### DATA FOR THE TASK
━━━━━━━━━━━━━━━━━━━━━━━━━━━━━━
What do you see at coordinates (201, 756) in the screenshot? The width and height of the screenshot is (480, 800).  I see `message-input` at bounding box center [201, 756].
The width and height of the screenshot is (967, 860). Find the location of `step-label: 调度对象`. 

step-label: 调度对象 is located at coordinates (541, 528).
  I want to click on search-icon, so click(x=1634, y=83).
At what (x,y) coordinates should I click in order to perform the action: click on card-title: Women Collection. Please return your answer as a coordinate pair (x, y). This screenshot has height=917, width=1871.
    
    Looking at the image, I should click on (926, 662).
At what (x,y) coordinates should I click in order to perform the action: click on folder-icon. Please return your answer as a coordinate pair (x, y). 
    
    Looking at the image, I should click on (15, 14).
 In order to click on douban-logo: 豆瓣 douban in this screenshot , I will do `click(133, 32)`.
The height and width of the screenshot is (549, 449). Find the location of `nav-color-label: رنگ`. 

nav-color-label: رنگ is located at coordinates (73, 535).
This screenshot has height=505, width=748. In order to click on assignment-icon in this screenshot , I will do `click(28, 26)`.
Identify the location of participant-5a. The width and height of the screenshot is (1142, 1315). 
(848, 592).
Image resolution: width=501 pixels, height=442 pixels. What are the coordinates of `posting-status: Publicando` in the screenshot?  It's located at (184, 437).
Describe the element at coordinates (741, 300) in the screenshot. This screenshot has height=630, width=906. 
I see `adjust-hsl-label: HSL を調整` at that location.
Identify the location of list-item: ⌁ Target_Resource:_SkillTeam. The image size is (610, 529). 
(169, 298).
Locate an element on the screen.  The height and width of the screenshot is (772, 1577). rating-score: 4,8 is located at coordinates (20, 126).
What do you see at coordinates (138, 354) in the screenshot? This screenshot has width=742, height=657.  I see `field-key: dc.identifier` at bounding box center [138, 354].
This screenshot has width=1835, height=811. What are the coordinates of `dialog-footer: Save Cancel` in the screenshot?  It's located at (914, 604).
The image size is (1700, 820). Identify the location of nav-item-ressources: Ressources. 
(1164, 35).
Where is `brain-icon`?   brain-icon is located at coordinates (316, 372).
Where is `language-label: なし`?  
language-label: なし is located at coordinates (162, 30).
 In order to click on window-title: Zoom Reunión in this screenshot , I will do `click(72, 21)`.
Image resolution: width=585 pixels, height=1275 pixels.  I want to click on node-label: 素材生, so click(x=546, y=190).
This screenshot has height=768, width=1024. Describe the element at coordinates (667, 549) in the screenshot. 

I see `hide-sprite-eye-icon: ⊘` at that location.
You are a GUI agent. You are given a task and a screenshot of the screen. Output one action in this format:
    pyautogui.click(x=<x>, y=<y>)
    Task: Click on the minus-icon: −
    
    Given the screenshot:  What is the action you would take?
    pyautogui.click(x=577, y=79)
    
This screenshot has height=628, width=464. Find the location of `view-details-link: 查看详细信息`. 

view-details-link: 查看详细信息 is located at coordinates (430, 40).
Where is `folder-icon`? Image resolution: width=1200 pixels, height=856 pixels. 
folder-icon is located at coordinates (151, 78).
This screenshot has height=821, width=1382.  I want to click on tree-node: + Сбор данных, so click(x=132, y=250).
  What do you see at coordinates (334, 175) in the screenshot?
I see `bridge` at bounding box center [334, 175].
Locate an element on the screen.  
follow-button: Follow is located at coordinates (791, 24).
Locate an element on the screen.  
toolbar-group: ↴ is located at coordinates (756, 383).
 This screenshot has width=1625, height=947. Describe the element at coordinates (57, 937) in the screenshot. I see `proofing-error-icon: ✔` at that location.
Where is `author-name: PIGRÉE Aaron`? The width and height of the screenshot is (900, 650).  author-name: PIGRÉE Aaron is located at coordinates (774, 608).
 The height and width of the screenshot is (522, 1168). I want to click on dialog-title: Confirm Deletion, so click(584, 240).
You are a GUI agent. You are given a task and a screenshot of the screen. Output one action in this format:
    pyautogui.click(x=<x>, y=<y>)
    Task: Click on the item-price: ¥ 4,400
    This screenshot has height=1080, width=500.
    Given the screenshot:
━━━━━━━━━━━━━━━━━━━━━━━━━━━━━━
### WORK REQUEST
Reproduce the material above in full, substituting "pair of coordinates" for every instance of "coordinate pair" and leaving everything else unaltered.

### SOLUTION TO THE EXERCISE
What do you see at coordinates (201, 756) in the screenshot? The width and height of the screenshot is (480, 800).  I see `message-input` at bounding box center [201, 756].
The width and height of the screenshot is (967, 860). Find the location of `step-label: 调度对象`. 

step-label: 调度对象 is located at coordinates (541, 528).
  I want to click on search-icon, so click(x=1634, y=83).
At what (x,y) coordinates should I click in order to perform the action: click on card-title: Women Collection. Please return your answer as a pair of coordinates (x, y). This screenshot has height=917, width=1871.
    
    Looking at the image, I should click on (926, 662).
At what (x,y) coordinates should I click in order to perform the action: click on folder-icon. Please return your answer as a pair of coordinates (x, y). 
    
    Looking at the image, I should click on (15, 14).
 In order to click on douban-logo: 豆瓣 douban in this screenshot , I will do `click(133, 32)`.
The height and width of the screenshot is (549, 449). Find the location of `nav-color-label: رنگ`. 

nav-color-label: رنگ is located at coordinates (73, 535).
This screenshot has height=505, width=748. In order to click on assignment-icon in this screenshot , I will do `click(28, 26)`.
Identify the location of participant-5a. The width and height of the screenshot is (1142, 1315). 
(848, 592).
Image resolution: width=501 pixels, height=442 pixels. What are the coordinates of `posting-status: Publicando` in the screenshot?  It's located at (184, 437).
Describe the element at coordinates (741, 300) in the screenshot. This screenshot has height=630, width=906. 
I see `adjust-hsl-label: HSL を調整` at that location.
Identify the location of list-item: ⌁ Target_Resource:_SkillTeam. The image size is (610, 529). 
(169, 298).
Locate an element on the screen.  The height and width of the screenshot is (772, 1577). rating-score: 4,8 is located at coordinates (20, 126).
What do you see at coordinates (138, 354) in the screenshot? This screenshot has width=742, height=657.  I see `field-key: dc.identifier` at bounding box center [138, 354].
This screenshot has width=1835, height=811. What are the coordinates of `dialog-footer: Save Cancel` in the screenshot?  It's located at (914, 604).
The image size is (1700, 820). Identify the location of nav-item-ressources: Ressources. 
(1164, 35).
Where is `brain-icon`?   brain-icon is located at coordinates (316, 372).
Where is `language-label: なし`?  
language-label: なし is located at coordinates (162, 30).
 In order to click on window-title: Zoom Reunión in this screenshot , I will do `click(72, 21)`.
Image resolution: width=585 pixels, height=1275 pixels.  I want to click on node-label: 素材生, so click(x=546, y=190).
This screenshot has height=768, width=1024. Describe the element at coordinates (667, 549) in the screenshot. 

I see `hide-sprite-eye-icon: ⊘` at that location.
You are a GUI agent. You are given a task and a screenshot of the screen. Output one action in this format:
    pyautogui.click(x=<x>, y=<y>)
    Task: Click on the minus-icon: −
    
    Given the screenshot:  What is the action you would take?
    pyautogui.click(x=577, y=79)
    
This screenshot has height=628, width=464. Find the location of `view-details-link: 查看详细信息`. 

view-details-link: 查看详细信息 is located at coordinates (430, 40).
Where is `folder-icon`? Image resolution: width=1200 pixels, height=856 pixels. 
folder-icon is located at coordinates (151, 78).
This screenshot has height=821, width=1382.  I want to click on tree-node: + Сбор данных, so click(x=132, y=250).
  What do you see at coordinates (334, 175) in the screenshot?
I see `bridge` at bounding box center [334, 175].
Locate an element on the screen.  
follow-button: Follow is located at coordinates (791, 24).
Locate an element on the screen.  
toolbar-group: ↴ is located at coordinates (756, 383).
 This screenshot has width=1625, height=947. Describe the element at coordinates (57, 937) in the screenshot. I see `proofing-error-icon: ✔` at that location.
Where is `author-name: PIGRÉE Aaron`? The width and height of the screenshot is (900, 650).  author-name: PIGRÉE Aaron is located at coordinates (774, 608).
 The height and width of the screenshot is (522, 1168). I want to click on dialog-title: Confirm Deletion, so click(584, 240).
You are a GUI agent. You are given a task and a screenshot of the screen. Output one action in this format:
    pyautogui.click(x=<x>, y=<y>)
    Task: Click on the item-price: ¥ 4,400
    This screenshot has height=1080, width=500.
    Given the screenshot:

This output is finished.